Del Mar Al Lago: Bringing the Beach to the Beehive
Photo: Garret Allen
310 Bugatti Dr.
Salt Lake City
Lunch 11 a.m. – 4 p.m.
Dinner 6 p.m. – 9 p.m.
Lunch 11 a.m. – 4 p.m.
Dinner 6 p.m. – 10 p.m.
Sun. 11 a.m. – 5 p.m.
Despite the cold weather that plagues the Wasatch Front during the beginning of spring, a trip to South Salt Lake’s Del Mar al Lago is a great way to speed up the seasonal transition—or at least fool yourself into thinking that summer has come early. The restaurant specializes in ceviche—a classic and refreshing Peruvian dish, which is a medley of seafood that has been marinated in a lovely mixture of citrus juices and spices (they call it leche de tigre or “tiger’s milk”) until the acidity permeates and cures the seafood. This preparation manages to preserve the meat’s fresh oceanic flavor while bestowing the morsels with a melt-in-your-mouth texture. It’s served chilled with thinly sliced onions and peppers, and each bite brings the diner a little bit closer to their favorite beach.
I’ve had ceviche before and, though I liked it, I thought that the acidity of the marinade overwhelmed the subtle flavor of the fish. This is not the case at Del Mar al Lago. The menu boasts a wide range of ceviche variations, and each one has its own special arsenal of well-balanced flavors. Since the restaurant offers such variety, the Cebiche Fusion ($23) is a great place to start. Touting three different ceviches that capture flavor profiles from three different countries, the Cebiche Fusion also demonstrates Chef Frederick Perez’s alchemical ability to infuse different flavors into the classic ceviche playlist.
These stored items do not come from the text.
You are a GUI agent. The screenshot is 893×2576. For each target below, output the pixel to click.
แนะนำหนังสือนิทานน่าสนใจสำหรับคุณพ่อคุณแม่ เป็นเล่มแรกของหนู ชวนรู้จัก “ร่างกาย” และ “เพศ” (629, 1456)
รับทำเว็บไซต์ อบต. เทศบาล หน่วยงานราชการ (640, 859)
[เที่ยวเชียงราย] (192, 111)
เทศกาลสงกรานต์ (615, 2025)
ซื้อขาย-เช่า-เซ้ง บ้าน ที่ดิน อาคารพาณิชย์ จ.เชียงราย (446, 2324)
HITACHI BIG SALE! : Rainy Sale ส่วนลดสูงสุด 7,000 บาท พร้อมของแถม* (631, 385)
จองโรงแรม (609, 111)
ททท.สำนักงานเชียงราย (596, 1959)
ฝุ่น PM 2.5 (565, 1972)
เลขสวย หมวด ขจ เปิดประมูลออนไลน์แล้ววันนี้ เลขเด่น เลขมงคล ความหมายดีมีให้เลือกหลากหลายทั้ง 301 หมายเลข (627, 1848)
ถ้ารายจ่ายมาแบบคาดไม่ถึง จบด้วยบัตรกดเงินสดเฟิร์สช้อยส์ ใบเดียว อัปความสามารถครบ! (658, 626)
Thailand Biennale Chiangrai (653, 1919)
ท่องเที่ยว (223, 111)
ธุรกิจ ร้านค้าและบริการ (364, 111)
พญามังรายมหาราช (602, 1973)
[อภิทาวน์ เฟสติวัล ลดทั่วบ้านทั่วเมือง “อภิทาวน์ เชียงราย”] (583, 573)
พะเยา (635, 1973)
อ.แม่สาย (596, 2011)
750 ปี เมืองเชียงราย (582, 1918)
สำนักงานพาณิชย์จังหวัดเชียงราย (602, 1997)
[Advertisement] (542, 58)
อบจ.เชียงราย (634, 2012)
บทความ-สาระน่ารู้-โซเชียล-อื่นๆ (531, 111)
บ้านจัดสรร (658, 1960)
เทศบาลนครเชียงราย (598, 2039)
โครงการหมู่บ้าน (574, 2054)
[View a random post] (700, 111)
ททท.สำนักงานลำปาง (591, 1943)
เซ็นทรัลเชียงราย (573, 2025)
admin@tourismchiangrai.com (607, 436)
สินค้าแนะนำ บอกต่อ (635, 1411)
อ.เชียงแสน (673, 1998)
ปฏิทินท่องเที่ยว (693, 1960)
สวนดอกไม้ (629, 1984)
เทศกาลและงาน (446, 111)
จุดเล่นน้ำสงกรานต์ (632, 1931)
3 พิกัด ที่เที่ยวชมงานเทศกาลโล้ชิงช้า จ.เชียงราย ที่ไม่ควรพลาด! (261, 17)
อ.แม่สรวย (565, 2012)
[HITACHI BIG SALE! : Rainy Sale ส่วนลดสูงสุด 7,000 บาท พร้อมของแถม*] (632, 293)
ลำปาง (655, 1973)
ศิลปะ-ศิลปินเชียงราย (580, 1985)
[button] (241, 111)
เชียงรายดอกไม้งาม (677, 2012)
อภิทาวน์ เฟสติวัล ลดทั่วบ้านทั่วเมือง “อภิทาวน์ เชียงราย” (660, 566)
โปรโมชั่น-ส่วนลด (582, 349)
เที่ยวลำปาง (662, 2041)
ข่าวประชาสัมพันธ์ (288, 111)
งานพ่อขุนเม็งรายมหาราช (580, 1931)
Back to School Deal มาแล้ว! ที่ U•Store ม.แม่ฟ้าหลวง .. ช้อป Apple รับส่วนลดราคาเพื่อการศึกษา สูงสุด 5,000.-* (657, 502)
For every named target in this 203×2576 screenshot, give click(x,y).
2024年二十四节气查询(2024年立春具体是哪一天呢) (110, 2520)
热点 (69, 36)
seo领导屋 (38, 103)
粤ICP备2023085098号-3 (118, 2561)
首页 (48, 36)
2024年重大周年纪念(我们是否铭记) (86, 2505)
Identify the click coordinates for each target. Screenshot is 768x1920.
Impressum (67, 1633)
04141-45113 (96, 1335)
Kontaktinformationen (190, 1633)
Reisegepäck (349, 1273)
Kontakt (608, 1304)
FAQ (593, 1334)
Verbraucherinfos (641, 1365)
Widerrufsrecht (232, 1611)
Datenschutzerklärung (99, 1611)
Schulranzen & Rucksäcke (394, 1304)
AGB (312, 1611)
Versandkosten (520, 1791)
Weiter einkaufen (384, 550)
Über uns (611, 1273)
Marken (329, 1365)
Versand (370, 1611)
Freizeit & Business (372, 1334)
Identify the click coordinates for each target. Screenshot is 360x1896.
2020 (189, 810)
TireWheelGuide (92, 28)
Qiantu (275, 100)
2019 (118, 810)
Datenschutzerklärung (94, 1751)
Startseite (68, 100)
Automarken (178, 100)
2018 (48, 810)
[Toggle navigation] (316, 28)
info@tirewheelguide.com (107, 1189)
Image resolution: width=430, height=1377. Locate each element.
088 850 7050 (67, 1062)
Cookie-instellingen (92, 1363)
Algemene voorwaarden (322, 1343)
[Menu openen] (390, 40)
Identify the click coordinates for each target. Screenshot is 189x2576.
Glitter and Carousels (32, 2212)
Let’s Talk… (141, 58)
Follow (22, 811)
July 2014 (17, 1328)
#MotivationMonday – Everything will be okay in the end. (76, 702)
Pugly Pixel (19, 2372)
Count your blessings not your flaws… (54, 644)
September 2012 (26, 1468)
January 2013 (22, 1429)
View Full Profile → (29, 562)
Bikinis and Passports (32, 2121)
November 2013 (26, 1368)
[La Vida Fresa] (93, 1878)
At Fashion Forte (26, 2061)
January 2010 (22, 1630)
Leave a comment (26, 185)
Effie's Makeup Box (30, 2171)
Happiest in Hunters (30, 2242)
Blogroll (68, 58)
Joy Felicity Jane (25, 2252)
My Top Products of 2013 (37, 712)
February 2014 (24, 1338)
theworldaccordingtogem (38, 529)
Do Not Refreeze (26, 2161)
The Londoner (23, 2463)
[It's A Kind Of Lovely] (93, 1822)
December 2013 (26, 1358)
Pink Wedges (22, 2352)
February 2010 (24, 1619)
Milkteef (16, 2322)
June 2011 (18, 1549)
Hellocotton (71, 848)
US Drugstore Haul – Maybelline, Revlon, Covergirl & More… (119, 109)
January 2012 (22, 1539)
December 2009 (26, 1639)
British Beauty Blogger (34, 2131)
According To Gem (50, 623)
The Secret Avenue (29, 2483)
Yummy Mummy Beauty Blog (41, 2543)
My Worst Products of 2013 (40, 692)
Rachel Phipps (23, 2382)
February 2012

Though each ceviche can be ordered individually, it’s much more fun to see a well-laden plate with perfectly formed dollops of mixed seafood ceviche come rolling up to the table. In addition to fresh fish, these ceviches contain marinated calamari and tiny octopi. My favorite of the three was the Cebiche Brasa, in which the classic Tiger’s Milk has been spiked with the smoky flavor of chipotle. Imagine spending a night on the beach while a campfire smolders lazily at your side, and you’ll get the general impression. I also took note of the fact that the octopus and squid—which are so often rubbery messes of disappointment—had achieved an ideal texture. The Cebiche Chifa is topped with a crispy wonton wrapper, which denotes the presence of Asian flavors like sesame and ginger. The ginger and citrus paired nicely together, but, again, were used with the right amount of moderation so the seafood could take center stage.
This ceviche world tour ended with the Cebiche Ghandi, which was very tasty, but my least favorite of the trio. According to the menu, the Cebiche Ghandi was spiced with curry powder, but either the tiger’s milk was too aggressive to let the curry flavor through, or there wasn’t enough of it to make an impression—which was a shame because I think curry would have been an interesting addition to the flavors that were at play.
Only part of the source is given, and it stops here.